Skip to main content

The harness is v0's home turf — reframing the scoreboard (2026-05-30)

TL;DR. The 415-assertion harness-v0-neural suite — our de-facto neural "promote bar" — is a port of the Pelias parser + addressit corpora, the same lineage the v0 rule parser was built from. v0 scores 93.7% on it almost tautologically; the neural model scores 19.8%. Chasing a 25% neural score on a suite where neural is structurally disadvantaged is the wrong hill. The resolver end-to-end metric (address to correct WOF place) is the honest scoreboard, and there the same v0.7.2 model already wins: neural 68.9% vs v0-via-adapter 63.7% Place-Match Acc@1. This doc records the evidence (all numbers re-verified from clean runs) and proposes the metric reframe.

The numbers (v0.7.2, deterministic re-run, 2026-05-30)

scripts/harness-v0-neural.ts --tests mailwoman/test --falsehoods data/eval/falsehoods --postcode-repair against the v0.7.2 model (output-v072-intersection, tokenizer v0.6.0-a0):

ParserPassRate
v0 (rule-based)389 / 41593.7%
Neural (fp32)82 / 41519.8%
Neural tree structurally valid (#37)391 / 41594.2%

Outcome cross-tab (sums to 415, the integrity check):

CategoryCount
Both pass72
v0 only317
Neural only10
Both fail16

Read the two rows that matter together: v0-only is 317, both-fail is 16. Of the 333 cases neural fails, 317 (95%) are cases v0 handles fine. Only 16 are hard for both parsers. The neural model is not failing on intrinsically hard addresses — it is failing on addresses that are easy for a rule parser tuned on this exact corpus.

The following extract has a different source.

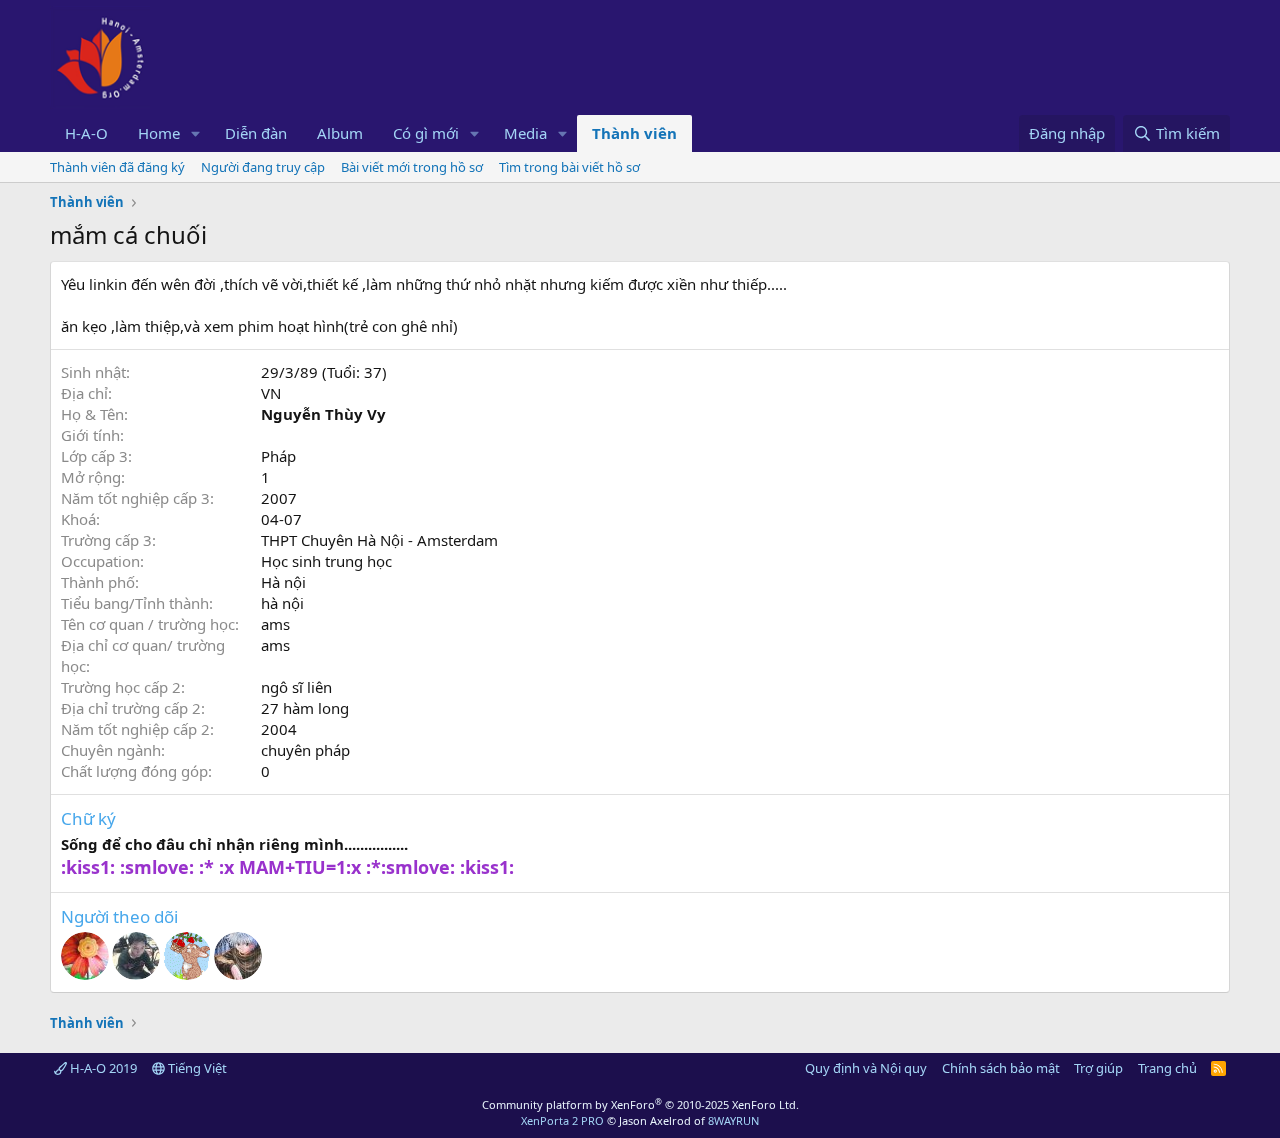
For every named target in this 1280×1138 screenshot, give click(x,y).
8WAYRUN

Why that is expected, not alarming

data/eval/external/README.md already documented the lineage problem for the external arenas; it applies to the harness itself. The mailwoman/test/*.test.ts files the harness extracts assert(input, ...expected) calls from are, on inspection, a port of Pelias parser + addressit — and our v0 parser is itself Pelias-derived. So:

  • The expected labels encode Pelias/addressit's segmentation conventions.
  • v0 reproduces them by construction, hence 93.7%.
  • The neural model learned a different (often defensible) segmentation and is graded as wrong whenever it disagrees with the Pelias convention.

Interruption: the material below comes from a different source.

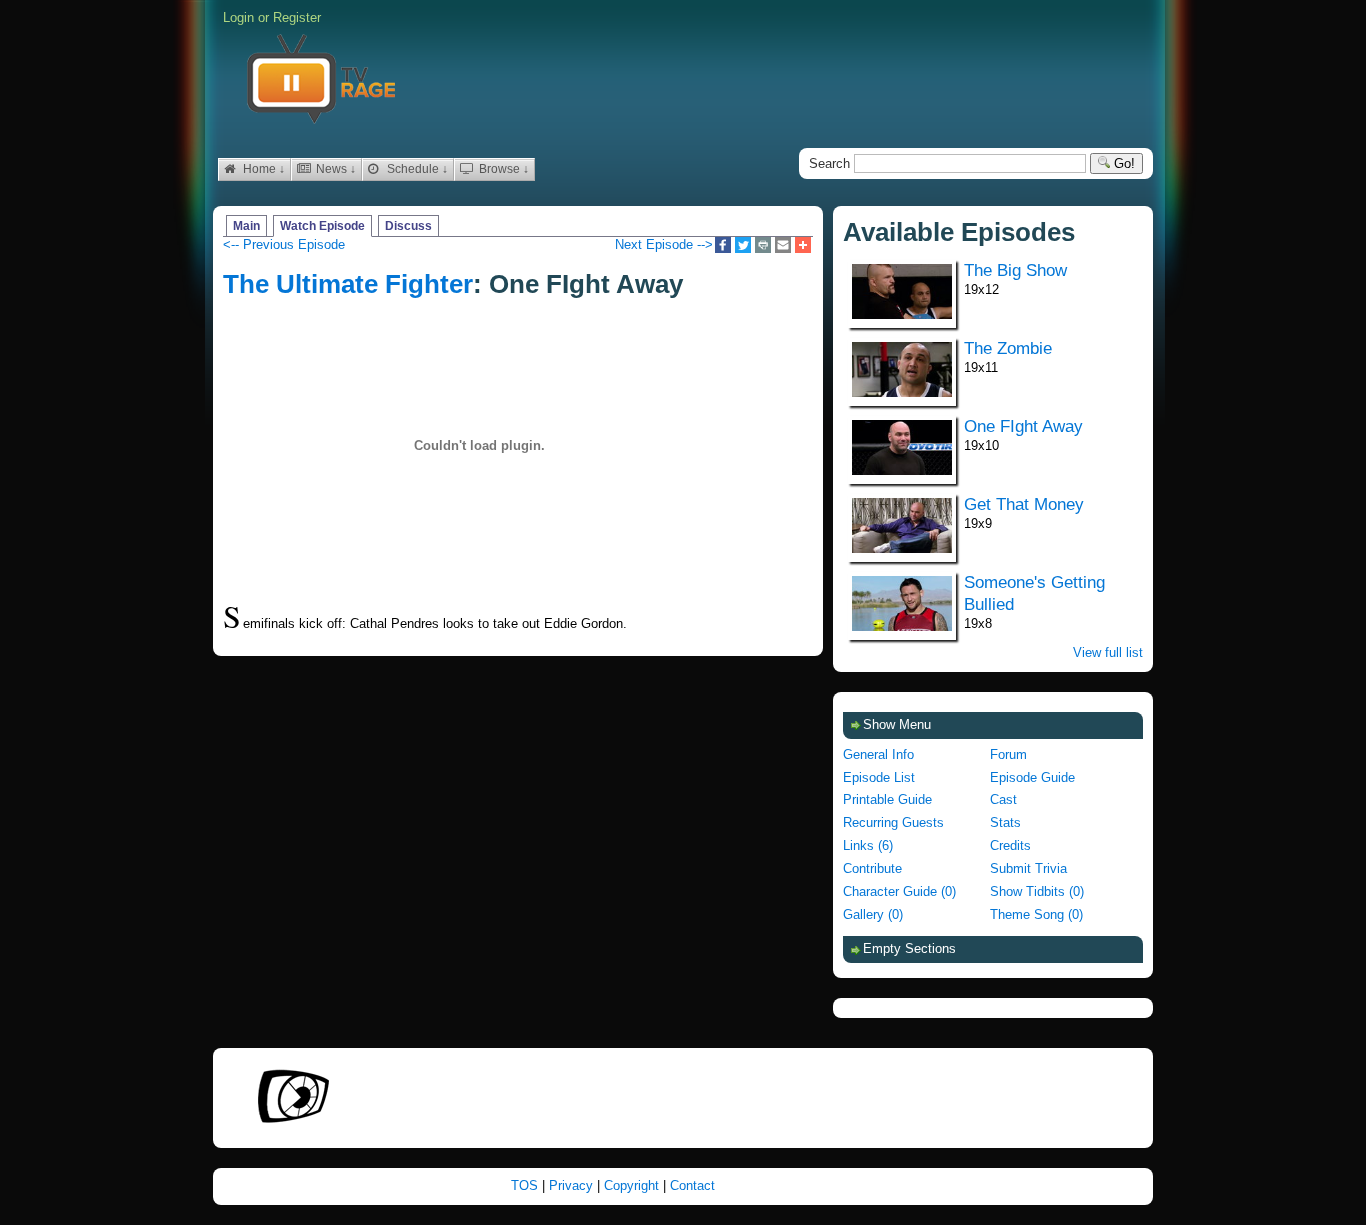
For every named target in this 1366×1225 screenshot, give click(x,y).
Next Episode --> (664, 244)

The matcher is already lenient — expectedMatchesActual passes on substring containment in either direction (harness-v0-neural.ts) — so pure over- or under-span boundary errors do not cause failures. The failures that remain are genuine disagreements: a tag the model did not emit, or a value that is neither equal to nor a substring of the Pelias-expected value.

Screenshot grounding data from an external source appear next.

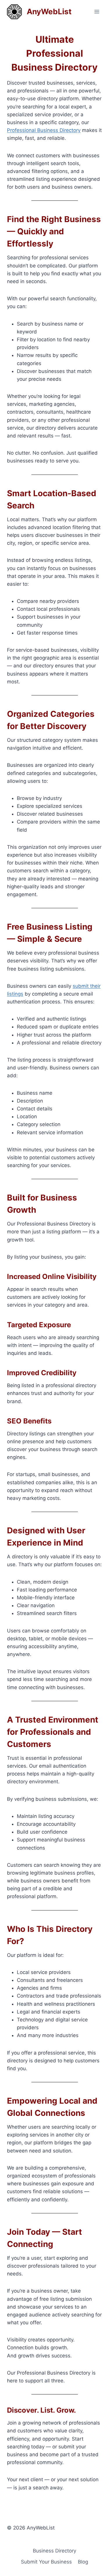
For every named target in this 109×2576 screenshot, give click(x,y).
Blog (83, 2562)
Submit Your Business (46, 2562)
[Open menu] (96, 11)
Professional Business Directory (44, 130)
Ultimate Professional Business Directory (54, 53)
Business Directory (54, 2551)
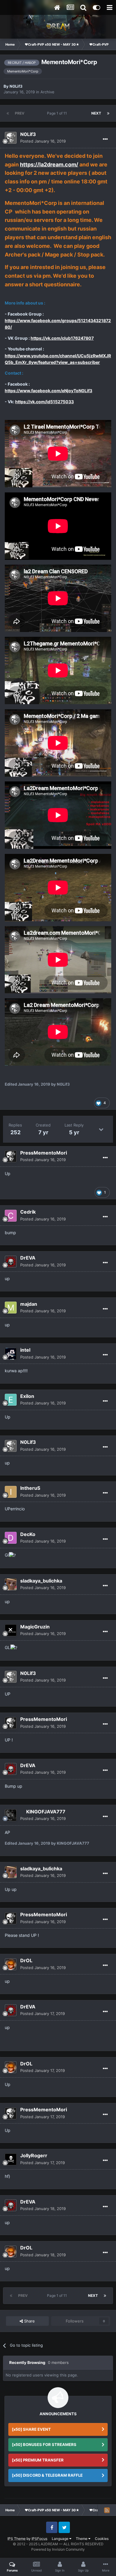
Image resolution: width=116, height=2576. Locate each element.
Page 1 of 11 (58, 113)
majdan (28, 1304)
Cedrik (28, 1212)
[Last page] (108, 113)
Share (29, 2321)
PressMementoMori (43, 1153)
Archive (47, 91)
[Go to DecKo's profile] (11, 1538)
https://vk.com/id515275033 (44, 401)
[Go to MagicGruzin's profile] (11, 1630)
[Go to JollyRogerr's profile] (11, 2159)
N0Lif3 (16, 86)
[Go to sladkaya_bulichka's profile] (11, 1584)
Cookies (102, 2538)
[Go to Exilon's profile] (11, 1400)
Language (60, 2538)
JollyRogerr (33, 2155)
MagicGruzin (35, 1627)
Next (96, 113)
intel (25, 1350)
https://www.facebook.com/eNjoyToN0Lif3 (48, 390)
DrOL (26, 1960)
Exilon (27, 1396)
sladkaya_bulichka (41, 1581)
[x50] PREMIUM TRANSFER (38, 2460)
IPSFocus (39, 2538)
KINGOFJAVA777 (45, 1812)
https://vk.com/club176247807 (62, 338)
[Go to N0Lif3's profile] (11, 138)
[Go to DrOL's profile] (11, 1964)
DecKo (27, 1534)
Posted (43, 141)
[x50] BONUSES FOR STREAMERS (44, 2444)
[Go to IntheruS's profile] (11, 1492)
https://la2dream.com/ (49, 164)
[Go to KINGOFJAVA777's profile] (11, 1815)
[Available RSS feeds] (107, 2510)
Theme (82, 2538)
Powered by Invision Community (58, 2549)
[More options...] (105, 139)
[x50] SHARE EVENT (31, 2429)
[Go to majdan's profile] (11, 1308)
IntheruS (30, 1488)
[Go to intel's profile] (11, 1354)
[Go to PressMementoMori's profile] (11, 1156)
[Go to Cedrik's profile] (11, 1216)
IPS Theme (16, 2538)
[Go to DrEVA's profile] (11, 1262)
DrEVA (27, 1258)
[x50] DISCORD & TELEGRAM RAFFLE (47, 2475)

The dominant failure shape: under-segmentation on non-canonical input

Spot-checking the failing cases (the dominant pattern across the 317 v0-only wins): the model collapses adjacent fields on inputs that drift from the clean, comma-delimited US training distribution. Representative real failures:

  • 6000, NSW, Australia — expected postcode/region/country; neural tagged 6000 as house_number and NSW as locality (AU postcode-leading line).
  • Unit 12/345 Main St — expected unit_designator/unit/house_number/street; neural produced street Unit 12, locality Main St (AU unit-slash format).
  • U 12 345 Main St — neural produced only locality U, postcode 12.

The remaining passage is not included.